I think this is definitely true in the case when $G$ is finitely generated, but I'm asking about the general case.
(Still not quite a complete answer.)
An abelian group $A$ does not have a canonically defined torsion-free subgroup in general (the elements of infinite order usually aren't a subgroup). What is canonically defined is a short exact sequence
$$0 \to A_T \to A \to A/A_T \to 0$$
where $A/A_T$, which we'll write $A_F$, is the universal torsion-free abelian group admitting a map from $A$; you might call this the "torsion-free part" but keep in mind that it's a quotient, not a subgroup.
$A$ is not determined by the isomorphism type of $A_T$ and $A_F$, and the reason is that the short exact sequence above does not split in general, and so in general defines a nontrivial class in $\text{Ext}^1(A_F, A_T)$. It does split if $A_F$ is free (equivalently, projective as a $\mathbb{Z}$-module), which in particular happens whenever $A$ is finitely generated; in this case we have
$$A \cong A_T \oplus A_F$$
so $A$ is in fact determined up to isomorphism by $A_T$ and $A/A_T$. So to exhibit a counterexample we need to find a torsion abelian group $A_T$ and a torsion-free abelian group $A_F$ such that $\text{Ext}^1(A_F, A_T) \neq 0$; in particular $A_F$ must be torsion-free (equivalently, flat as a $\mathbb{Z}$-module) but not free, and hence infinitely generated.

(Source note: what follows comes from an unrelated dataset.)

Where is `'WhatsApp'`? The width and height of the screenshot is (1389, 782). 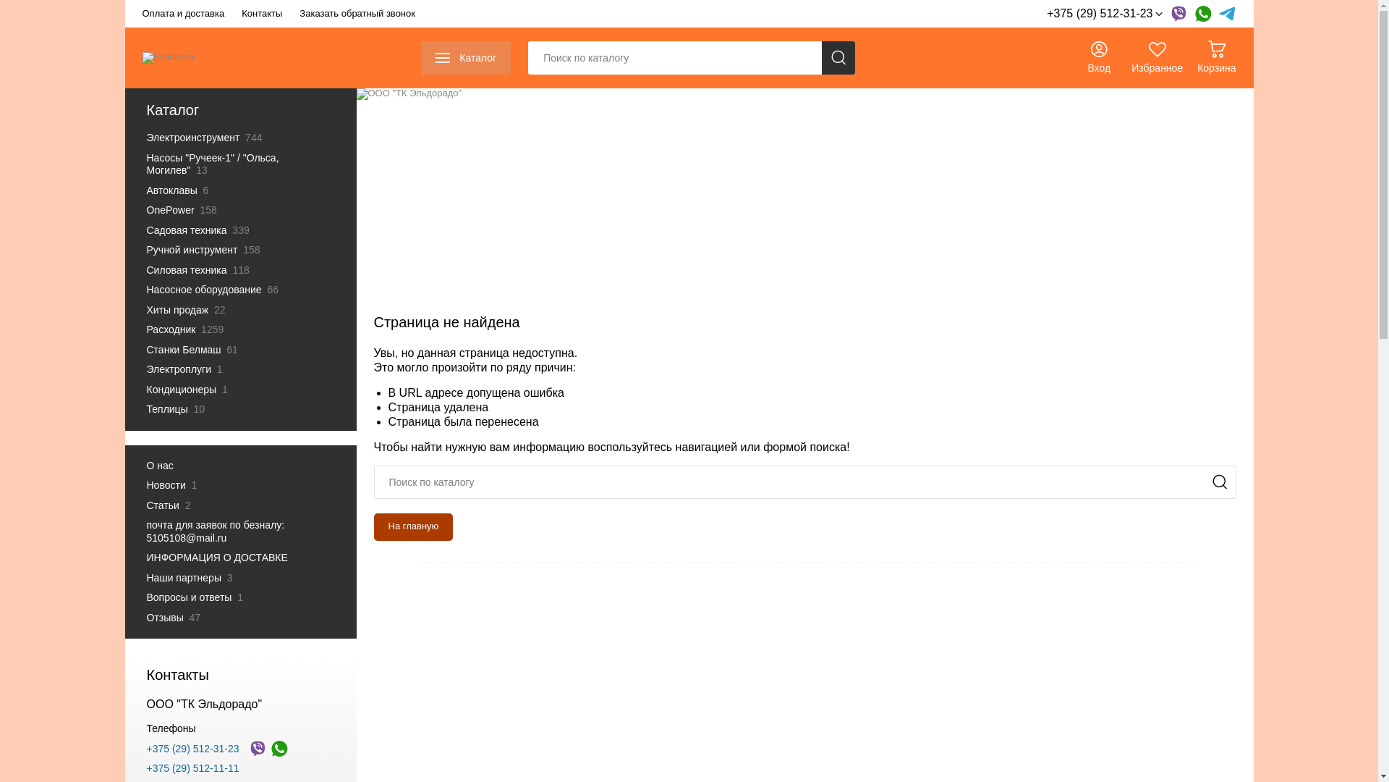
'WhatsApp' is located at coordinates (1202, 14).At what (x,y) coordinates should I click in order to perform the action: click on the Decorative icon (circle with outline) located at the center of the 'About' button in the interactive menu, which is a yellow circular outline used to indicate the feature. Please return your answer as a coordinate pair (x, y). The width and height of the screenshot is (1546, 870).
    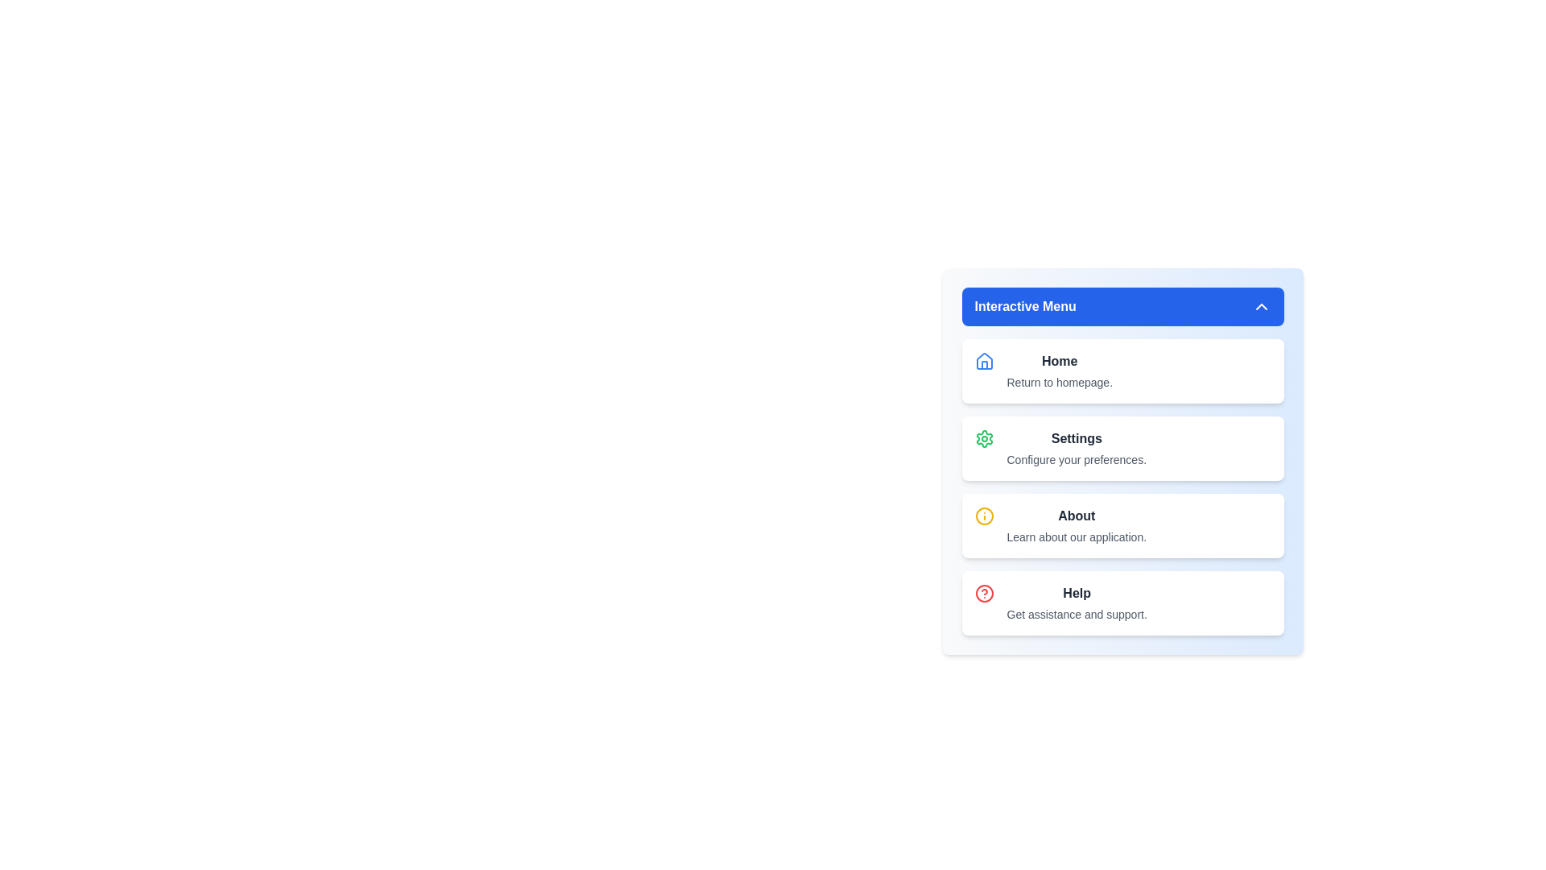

Take $A_F = \mathbb{Z} \left[ \frac{1}{p} \right]$ where $p$ is a prime. If we write $A_F$ as a filtered colimit of the diagram $\mathbb{Z} \xrightarrow{p} \mathbb{Z} \xrightarrow{p} \dots $ and try to compute $\text{Ext}^1(A_F, A_T)$ where $A_T$ is unspecified then we get a $\lim^1$ exact sequence
$$0 \to \lim^1_n A_T \to \text{Ext}^1 \left( \mathbb{Z} \left[ \frac{1}{p} \right], A_T \right) \to 0$$
so we want to find a torsion abelian group such that $\lim^1$ of the diagram $\dots \xrightarrow{p} A_T \xrightarrow{p} A_T$ is nonzero. I believe that we can take $A_T = \bigoplus_i \mathbb{Z}/p^i$ (which showed up in this previous math.SE question, also about extensions of torsion-free abelian groups by torsion abelian groups), but it seems annoying to verify that this works; I believe it does not suffice to take either $A_T = \mathbb{Z}/p$ or $A_T = \mathbb{Z} \left[ \frac{1}{p} \right]/\mathbb{Z}$ (the Prufer $p$-group), which I was hoping would work.
Edit: Apparently it's simpler to just construct $A$ directly. Supposedly the abelian group $A = \prod_i \mathbb{Z}/p^i$ has the property that its torsion sequence $0 \to A_T \to A \to A/A_T \to 0$ doesn't split, but I'm not sure how to prove it off the top of my head.